Юэнян только что встала и укладывала волосы.
— Что за шум на кухне? — спросила она Сяоюй.
— Хозяин к монастырю на рынок собирался и велел лепешек подать, а кухонная хозяйка обругала Чуньмэй. Узнал хозяин и дал кухонной хозяйке пинков. Вот она и плачет.
— Ну, так тоже нельзя! Если просят лепешки, так приготовь поскорее, и дело с концом. К чему же горничную-то ругать?
И она послала Сяоюй на кухню, чтобы та поторопила Сюээ и прислугу побыстрее приготовить навару и накормить Симэня.
Наконец, сопровождаемый слугою, Симэнь Цин отбыл верхом к монастырю, но не о том пойдет речь.
Оскорбленная Сюээ никак не могла успокоиться. Она направилась прямо к Юэнян и рассказала, как было дело.
Таким случаем не преминула воспользоваться Цзиньлянь, которая неожиданно очутилась под окном и все подслушала.
— Но по какому такому праву она захватила мужа и вытворяет, что ей вздумается?! — обратившись к Юэнян и Цзяоэр, говорила негодующая Сюээ. — Вы, сударыня, плохо ее знаете. Сказать вам, так она похлеще любой потаскухи. Ей каждый день мужа подавай. А какие она с ним только штучки не выделывает — уму непостижимо! Первого мужа отравила, сюда пришла. Теперь нас живьем в могилу загонит. Мужа взвинтит — он, как петух, наскакивает. Она нас терпеть не может.

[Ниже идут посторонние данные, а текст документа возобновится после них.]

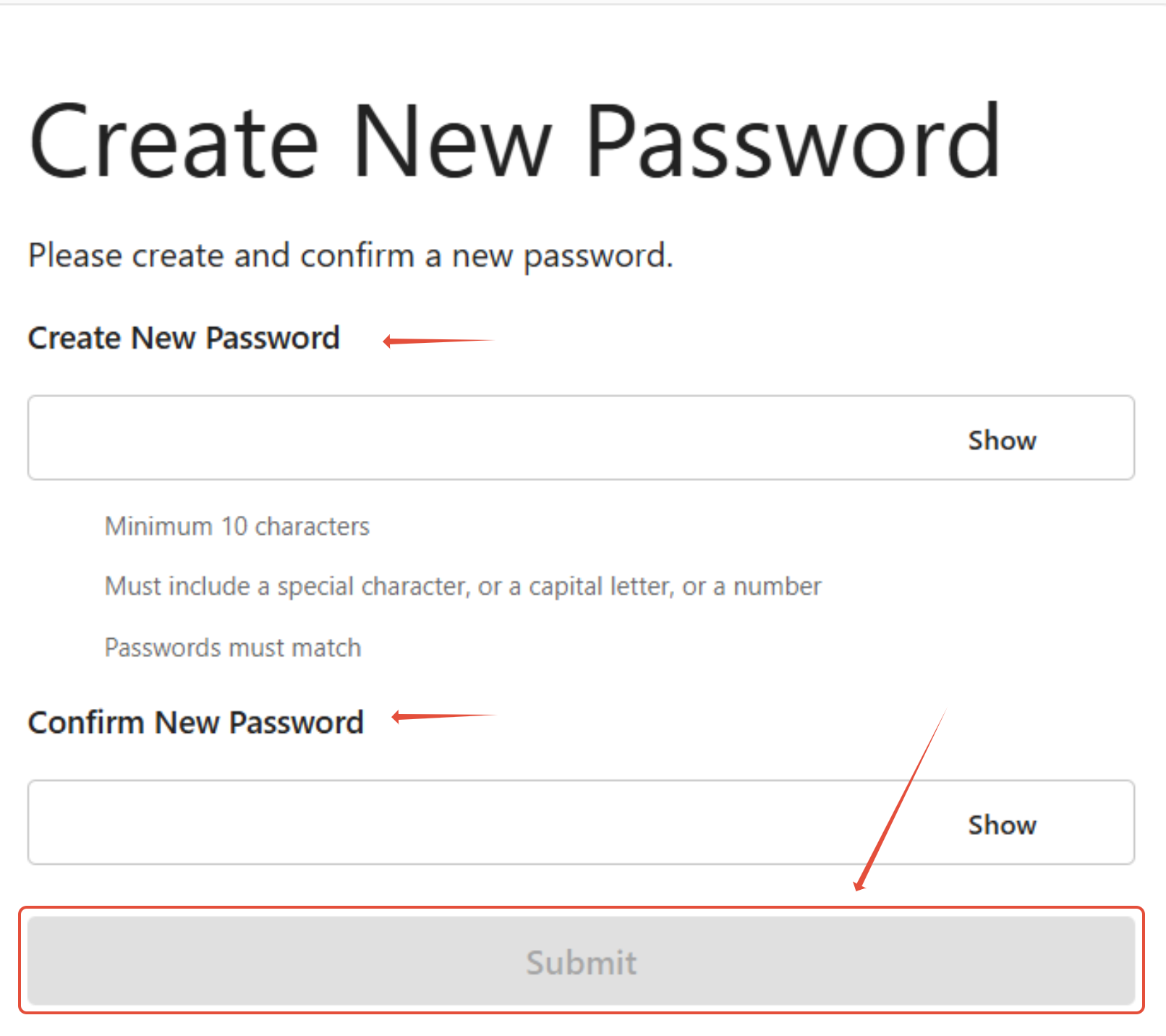The image size is (1166, 1036).
Task: Click the large Create New Password page heading
Action: pyautogui.click(x=515, y=141)
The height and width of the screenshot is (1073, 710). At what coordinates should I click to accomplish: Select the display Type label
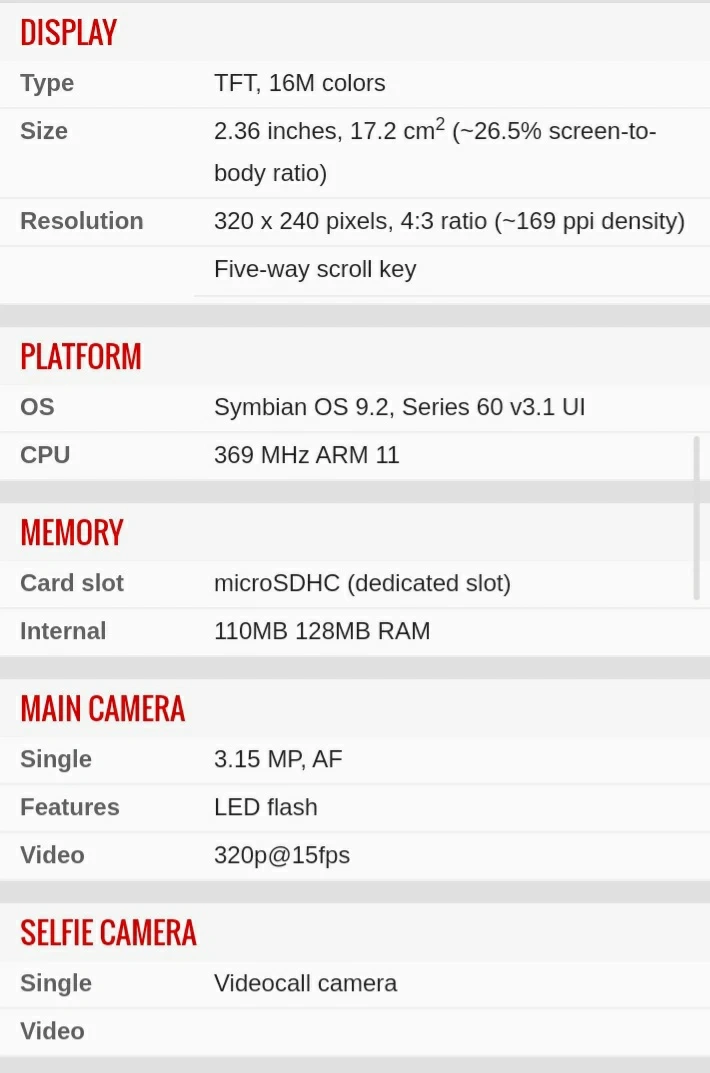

— Но ты тоже не права, — заметила Юэнян. — Она за лепешками послала, а ты приготовила бы поскорее да отпустила человека, и все дело. Зачем же ее горничную напрасно ругать?!
— Выходит, я зря ее ругала, да? А когда Чуньмэй вам прислуживала и от рук отбивалась, так я ее рукояткой ножа била. Тогда вы мне ничего не говорили. А теперь, как к ней попала, вон до чего зазналась, как вознеслась!
— Госпожа Пятая, — объявила вошедшая в комнату Сяоюй.
Появилась Цзиньлянь.
— Допустим, я убила первого мужа, — начала она, глядя в упор на Сюээ, — но ты ж не отговаривала хозяина на мне жениться. Тогда б я его не захватила, наверно, и твое гнездо не заняла бы. А Чуньмэй вовсе не моя горничная. Если тебя зло берет, упроси госпожу, пусть обратно к себе ее возьмет, тогда, может, и меня оставишь в покое, и друг на друга перестанете дуться. Значит, по-твоему, я мужа убила? Так и это дело вполне поправимое. Вот придет хозяин, возьму у него разводную и уйду.
— Я вашей подноготной совершенно не знаю, — заявила им Юэнян, — хватит ругаться, слышите?
— Видите, сударыня, из нее брань бурным потоком хлещет, — говорила Сунь Сюээ. — Кто ее переспорит! Сперва мужу наговорит, потом тут же от всего откажется. По-твоему, выходит, — Сюээ обратилась к Цзиньлянь, — всех нас, кроме Старшей, выгнать надо, одну тебя оставить, так что ли?
Юэнян сидела и молчала, а они, слово за слово, опять начали ругаться.
— Меня рабыней обзываешь, — упрекала Сюээ, — а сама сущая рабыня.
Еще немного — и между ними завязалась бы драка. Юэнян не выдержала и велела Сяоюй увести Сюээ.
Пань Цзиньлянь удалилась в свои покои, где сняла с себя украшения, смыла помаду и распустила волосы. Изящество и совершенство были нарушены. Глаза ее покраснели от слез, как цветы персика. Она легла.
На закате прибыл Симэнь Цин с четырьмя лянами жемчужин.
— Что с тобой? — удивился он, как только вошел в спальню и увидел ее.
Цзиньлянь громко зарыдала и попросила у него разводную. Так, мол, и так. И она рассказала ему обо всем случившемся:
— Мне никогда не нужны были твои деньги. Я выходила за тебя. Так почему ж ты позволяешь, чтобы меня так оскорбляли? Только и твердят: я мужа убила. Как сорняк не вырывай, а корень остается. Не будь у меня этой горничной, все бы шло как надо. Зачем ты прислал ко мне чужую горничную, а? Терпи вот поношения. Одна придет, а тени наведет.